“Do you want a nice glass of cool water right from the filter, Felícito?”
Why was Adelaida talking so loud, as if he were going deaf? He nodded and, still in a fog, saw the mulatta wrapped in her rough mud-colored tunic running in her bare feet toward the back of the herbs and saints shop. He closed his eyes and thought: “You have to be strong, Felícito. You can’t die yet, Felícito Yanaqué. Balls, man! Where are your balls?” He felt his dry mouth and his heart struggling to grow larger among the ligaments, bones, and muscles of his chest. He thought: “It’s coming right out of my mouth.” At that moment he realized how precise that expression was. Not impossible, hey waddya think. That organ was thundering so energetically and so uncontrollably inside his rib cage that it could suddenly leap free, escape the prison of his body, climb up his larynx, and be ejected in a great spewing of bile and blood. He’d see his heart at his feet, flattened on the dirt floor of the holy woman’s house, deflated now, quiet now, perhaps surrounded by scurrying, chocolate-colored cockroaches. That would be the last thing in this life he’d remember. When he opened the eyes of his soul, he’d be before God. Or maybe the devil, Felícito.
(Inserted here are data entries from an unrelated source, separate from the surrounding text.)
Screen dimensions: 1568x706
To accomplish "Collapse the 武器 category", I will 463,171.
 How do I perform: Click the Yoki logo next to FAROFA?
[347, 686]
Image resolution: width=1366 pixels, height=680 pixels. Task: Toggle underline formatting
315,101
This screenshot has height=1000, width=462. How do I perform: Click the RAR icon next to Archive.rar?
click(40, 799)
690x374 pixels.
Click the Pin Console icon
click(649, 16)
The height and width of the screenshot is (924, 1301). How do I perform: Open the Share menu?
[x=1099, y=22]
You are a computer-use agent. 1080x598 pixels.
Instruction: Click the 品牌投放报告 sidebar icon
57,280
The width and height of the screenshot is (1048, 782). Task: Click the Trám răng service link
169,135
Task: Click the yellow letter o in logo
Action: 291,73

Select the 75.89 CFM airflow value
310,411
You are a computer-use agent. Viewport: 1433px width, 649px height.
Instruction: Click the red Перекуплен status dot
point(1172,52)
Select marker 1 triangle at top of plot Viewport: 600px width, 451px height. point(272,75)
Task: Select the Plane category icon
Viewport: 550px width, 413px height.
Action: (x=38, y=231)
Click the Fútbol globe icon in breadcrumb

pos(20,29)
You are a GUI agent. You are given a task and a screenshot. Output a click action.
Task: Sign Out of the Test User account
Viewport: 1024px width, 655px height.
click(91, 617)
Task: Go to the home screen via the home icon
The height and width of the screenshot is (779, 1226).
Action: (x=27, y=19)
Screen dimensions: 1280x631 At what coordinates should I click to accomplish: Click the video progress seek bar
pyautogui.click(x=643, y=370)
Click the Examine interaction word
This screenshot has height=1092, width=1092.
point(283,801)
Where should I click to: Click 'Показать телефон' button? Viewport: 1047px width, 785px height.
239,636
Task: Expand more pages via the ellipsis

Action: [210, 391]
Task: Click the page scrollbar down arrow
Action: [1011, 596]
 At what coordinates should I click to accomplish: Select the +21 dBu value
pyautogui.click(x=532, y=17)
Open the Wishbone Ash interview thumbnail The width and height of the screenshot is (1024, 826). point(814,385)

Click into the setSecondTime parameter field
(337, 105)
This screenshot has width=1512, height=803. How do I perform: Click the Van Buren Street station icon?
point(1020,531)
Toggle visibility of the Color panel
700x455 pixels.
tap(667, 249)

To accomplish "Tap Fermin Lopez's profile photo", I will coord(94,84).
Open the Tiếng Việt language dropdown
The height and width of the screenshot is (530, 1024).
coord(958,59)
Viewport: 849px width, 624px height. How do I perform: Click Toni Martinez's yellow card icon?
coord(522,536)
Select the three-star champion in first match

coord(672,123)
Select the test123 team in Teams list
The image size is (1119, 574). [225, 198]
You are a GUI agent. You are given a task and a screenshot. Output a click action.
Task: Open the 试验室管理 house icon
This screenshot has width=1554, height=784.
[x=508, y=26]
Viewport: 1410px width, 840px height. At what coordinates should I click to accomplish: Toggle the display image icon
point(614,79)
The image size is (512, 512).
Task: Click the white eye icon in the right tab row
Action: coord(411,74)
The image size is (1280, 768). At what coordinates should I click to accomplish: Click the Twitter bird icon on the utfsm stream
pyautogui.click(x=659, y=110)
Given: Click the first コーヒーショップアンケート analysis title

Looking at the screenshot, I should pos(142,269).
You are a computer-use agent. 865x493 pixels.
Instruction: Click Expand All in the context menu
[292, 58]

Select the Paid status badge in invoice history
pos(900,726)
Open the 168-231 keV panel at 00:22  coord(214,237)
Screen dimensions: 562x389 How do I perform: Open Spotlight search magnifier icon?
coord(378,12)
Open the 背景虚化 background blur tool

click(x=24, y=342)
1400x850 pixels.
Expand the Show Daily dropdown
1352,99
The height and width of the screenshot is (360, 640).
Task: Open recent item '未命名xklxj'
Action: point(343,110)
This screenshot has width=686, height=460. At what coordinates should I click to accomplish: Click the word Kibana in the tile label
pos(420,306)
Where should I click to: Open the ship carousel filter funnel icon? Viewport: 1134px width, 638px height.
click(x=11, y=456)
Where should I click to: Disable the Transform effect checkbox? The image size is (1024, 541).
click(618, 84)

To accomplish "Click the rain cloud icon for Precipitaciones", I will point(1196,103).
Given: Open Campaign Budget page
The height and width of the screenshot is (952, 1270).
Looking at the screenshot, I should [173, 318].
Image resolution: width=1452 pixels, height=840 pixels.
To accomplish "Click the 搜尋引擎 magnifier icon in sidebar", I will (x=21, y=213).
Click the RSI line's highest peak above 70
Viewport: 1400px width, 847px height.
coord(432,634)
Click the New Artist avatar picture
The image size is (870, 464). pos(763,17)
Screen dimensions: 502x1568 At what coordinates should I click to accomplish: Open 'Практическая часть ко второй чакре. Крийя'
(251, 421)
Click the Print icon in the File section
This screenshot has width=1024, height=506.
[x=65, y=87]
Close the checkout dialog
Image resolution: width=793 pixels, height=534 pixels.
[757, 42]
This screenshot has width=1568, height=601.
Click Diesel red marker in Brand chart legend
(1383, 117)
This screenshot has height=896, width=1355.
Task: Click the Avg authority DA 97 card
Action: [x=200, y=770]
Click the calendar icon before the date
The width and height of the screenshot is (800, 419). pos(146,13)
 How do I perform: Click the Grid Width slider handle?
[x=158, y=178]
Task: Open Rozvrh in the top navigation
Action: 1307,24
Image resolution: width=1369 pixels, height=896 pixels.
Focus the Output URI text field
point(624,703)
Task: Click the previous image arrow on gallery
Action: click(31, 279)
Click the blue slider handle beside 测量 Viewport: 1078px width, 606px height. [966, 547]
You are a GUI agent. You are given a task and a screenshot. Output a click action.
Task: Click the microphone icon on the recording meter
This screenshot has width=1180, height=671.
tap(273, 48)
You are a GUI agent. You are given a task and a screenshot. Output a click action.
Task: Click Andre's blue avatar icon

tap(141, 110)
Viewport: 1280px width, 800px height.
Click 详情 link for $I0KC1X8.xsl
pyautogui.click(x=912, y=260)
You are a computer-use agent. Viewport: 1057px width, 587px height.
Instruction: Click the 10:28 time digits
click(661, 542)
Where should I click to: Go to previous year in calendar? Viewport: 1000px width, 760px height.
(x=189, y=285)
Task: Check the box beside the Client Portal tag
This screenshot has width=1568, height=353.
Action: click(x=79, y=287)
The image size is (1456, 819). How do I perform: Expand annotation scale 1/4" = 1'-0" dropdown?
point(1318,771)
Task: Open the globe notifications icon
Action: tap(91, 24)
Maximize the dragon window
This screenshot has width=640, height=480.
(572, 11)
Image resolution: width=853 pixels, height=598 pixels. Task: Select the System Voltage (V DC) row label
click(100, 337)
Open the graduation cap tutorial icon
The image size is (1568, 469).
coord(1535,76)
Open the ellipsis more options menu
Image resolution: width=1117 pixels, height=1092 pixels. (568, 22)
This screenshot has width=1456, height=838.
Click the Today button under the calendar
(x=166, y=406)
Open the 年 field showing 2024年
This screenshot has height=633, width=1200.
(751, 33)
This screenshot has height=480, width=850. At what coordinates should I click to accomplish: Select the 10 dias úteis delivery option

“What’s going on?” he asked uneasily. Because as soon as he saw their faces, he knew something very serious had happened, which explained the urgency of their summons to the station, their uncomfortable expressions, the evasive eyes and false half smiles of Captain Silva and Sergeant Lituma. The two policemen had become mute and petrified as soon as they’d seen him walk into the narrow cubicle.
“Here you go, Felícito, nice and cool. Open your mouth and drink it slow, in little sips, baby. It’ll do you good, you’ll see.”
He nodded, and without opening his eyes he parted his lips and felt with relief the cool liquid Adelaida brought to his mouth, as if he were a baby. The water seemed to douse the flames on his palate and tongue, and even though he couldn’t speak and didn’t want to, he thought: “Thanks, Adelaida.” The tranquil semidarkness in which the holy woman’s shop was always submerged calmed his nerves a little.
“Important business, my friend,” the captain said at last, becoming serious and standing to shake his hand with unusual effusiveness. “Come, let’s have a coffee somewhere cooler on the avenue, where we can talk better than in here. It’s hotter than hell in this cave, don’t you agree, Don Felícito?”
And before he had time to respond, the chief took his kepi from the hook and, followed like a robot by Lituma, who avoided looking him in the eye, headed for the door. What was wrong with them? What important business? What was going on? What fly had bitten this pair of cops?
“Do you feel better, Felícito?” the holy woman asked.
“Yes,” he managed to stammer with difficulty. His tongue, palate, and teeth hurt. But the glass of cool water had done him good and returned some of the energy that had been draining from his body. “Thanks, Adelaida.”
“That’s good, thank God for that,” the mulatta exclaimed, crossing herself and smiling at him. “That was some scare you gave me, Felícito. You were so pale! Oh, hey waddya think! When I saw you come in and drop into the rocker like a sack of potatoes, you looked like a corpse. What happened, baby, who died?”
“With all this mystery you have me on pins and needles, Captain,” Felícito insisted, beginning to be alarmed. “What is this business, if you don’t mind my asking?”
“A good, strong coffee for me,” Captain Silva told the waiter. “An espresso cut with milk for the sergeant. What’ll you have, Don Felícito?”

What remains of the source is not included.